### TASK BRIEF
Return, word for word, the items from the very beginning through the line containing "Looking at the screenshot, I should pos(1172,30).", with that line included.

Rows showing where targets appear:
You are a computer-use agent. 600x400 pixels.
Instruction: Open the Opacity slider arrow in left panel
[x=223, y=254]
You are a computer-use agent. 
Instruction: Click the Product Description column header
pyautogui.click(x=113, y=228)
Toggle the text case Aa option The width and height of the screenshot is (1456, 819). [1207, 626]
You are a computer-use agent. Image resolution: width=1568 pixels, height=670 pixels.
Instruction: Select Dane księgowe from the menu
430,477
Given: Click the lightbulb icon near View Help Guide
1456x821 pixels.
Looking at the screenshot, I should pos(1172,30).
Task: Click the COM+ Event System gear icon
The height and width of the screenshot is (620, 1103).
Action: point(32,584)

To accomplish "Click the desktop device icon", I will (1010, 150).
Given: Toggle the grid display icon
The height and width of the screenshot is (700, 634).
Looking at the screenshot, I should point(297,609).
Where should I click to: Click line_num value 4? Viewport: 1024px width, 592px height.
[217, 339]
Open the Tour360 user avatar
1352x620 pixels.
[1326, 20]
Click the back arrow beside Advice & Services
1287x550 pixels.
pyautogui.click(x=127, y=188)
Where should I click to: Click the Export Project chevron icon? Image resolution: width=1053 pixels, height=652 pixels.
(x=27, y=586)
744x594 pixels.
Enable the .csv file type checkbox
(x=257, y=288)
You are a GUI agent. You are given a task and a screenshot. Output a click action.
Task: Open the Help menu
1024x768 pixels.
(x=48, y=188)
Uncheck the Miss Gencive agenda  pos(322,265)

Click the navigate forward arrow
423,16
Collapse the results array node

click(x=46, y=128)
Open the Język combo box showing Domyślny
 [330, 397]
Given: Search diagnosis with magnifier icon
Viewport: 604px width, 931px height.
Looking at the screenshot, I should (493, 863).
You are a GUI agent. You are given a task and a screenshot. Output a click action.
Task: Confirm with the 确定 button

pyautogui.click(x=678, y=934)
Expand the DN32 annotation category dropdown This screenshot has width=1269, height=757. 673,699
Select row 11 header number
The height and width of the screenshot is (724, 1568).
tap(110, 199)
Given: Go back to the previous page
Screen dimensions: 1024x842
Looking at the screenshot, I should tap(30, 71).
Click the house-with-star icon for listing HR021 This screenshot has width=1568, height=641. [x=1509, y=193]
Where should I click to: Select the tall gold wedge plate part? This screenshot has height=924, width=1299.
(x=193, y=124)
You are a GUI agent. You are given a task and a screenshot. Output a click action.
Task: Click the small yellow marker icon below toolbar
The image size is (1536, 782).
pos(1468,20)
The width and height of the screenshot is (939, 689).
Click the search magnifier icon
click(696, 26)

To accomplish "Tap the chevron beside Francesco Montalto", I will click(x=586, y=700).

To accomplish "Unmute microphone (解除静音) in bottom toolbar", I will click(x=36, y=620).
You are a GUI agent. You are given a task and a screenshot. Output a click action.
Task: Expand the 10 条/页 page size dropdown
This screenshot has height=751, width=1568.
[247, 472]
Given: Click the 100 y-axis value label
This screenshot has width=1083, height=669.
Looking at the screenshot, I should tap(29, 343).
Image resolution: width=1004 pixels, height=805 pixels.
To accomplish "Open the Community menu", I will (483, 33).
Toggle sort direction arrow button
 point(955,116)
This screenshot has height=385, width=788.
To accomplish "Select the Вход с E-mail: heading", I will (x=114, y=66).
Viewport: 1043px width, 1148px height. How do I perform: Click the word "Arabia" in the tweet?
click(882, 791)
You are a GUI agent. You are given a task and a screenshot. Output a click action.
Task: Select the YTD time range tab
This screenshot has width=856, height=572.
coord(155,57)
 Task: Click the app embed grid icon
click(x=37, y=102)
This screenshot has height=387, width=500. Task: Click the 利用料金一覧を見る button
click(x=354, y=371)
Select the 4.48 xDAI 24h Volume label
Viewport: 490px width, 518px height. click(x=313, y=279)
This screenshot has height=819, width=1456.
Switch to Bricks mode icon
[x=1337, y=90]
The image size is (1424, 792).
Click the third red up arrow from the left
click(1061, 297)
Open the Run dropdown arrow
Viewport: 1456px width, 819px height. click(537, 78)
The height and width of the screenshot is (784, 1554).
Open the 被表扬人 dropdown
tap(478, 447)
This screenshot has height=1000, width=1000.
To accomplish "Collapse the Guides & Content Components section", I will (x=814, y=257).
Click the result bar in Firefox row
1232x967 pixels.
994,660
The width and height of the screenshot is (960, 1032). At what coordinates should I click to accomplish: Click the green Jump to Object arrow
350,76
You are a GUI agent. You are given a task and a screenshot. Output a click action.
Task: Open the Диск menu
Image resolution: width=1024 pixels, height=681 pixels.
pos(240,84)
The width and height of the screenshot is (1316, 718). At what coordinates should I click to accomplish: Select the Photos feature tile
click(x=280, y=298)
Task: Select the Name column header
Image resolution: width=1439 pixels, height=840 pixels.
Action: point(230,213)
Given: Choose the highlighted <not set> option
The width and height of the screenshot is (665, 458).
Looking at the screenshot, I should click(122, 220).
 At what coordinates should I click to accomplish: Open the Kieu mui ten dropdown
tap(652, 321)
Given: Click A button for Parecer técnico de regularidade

### RESPONSE TO THIS EXERCISE
You are a computer-use agent. 600x400 pixels.
Instruction: Open the Opacity slider arrow in left panel
[x=223, y=254]
You are a computer-use agent. 
Instruction: Click the Product Description column header
pyautogui.click(x=113, y=228)
Toggle the text case Aa option The width and height of the screenshot is (1456, 819). [1207, 626]
You are a computer-use agent. Image resolution: width=1568 pixels, height=670 pixels.
Instruction: Select Dane księgowe from the menu
430,477
Given: Click the lightbulb icon near View Help Guide
1456x821 pixels.
Looking at the screenshot, I should pos(1172,30).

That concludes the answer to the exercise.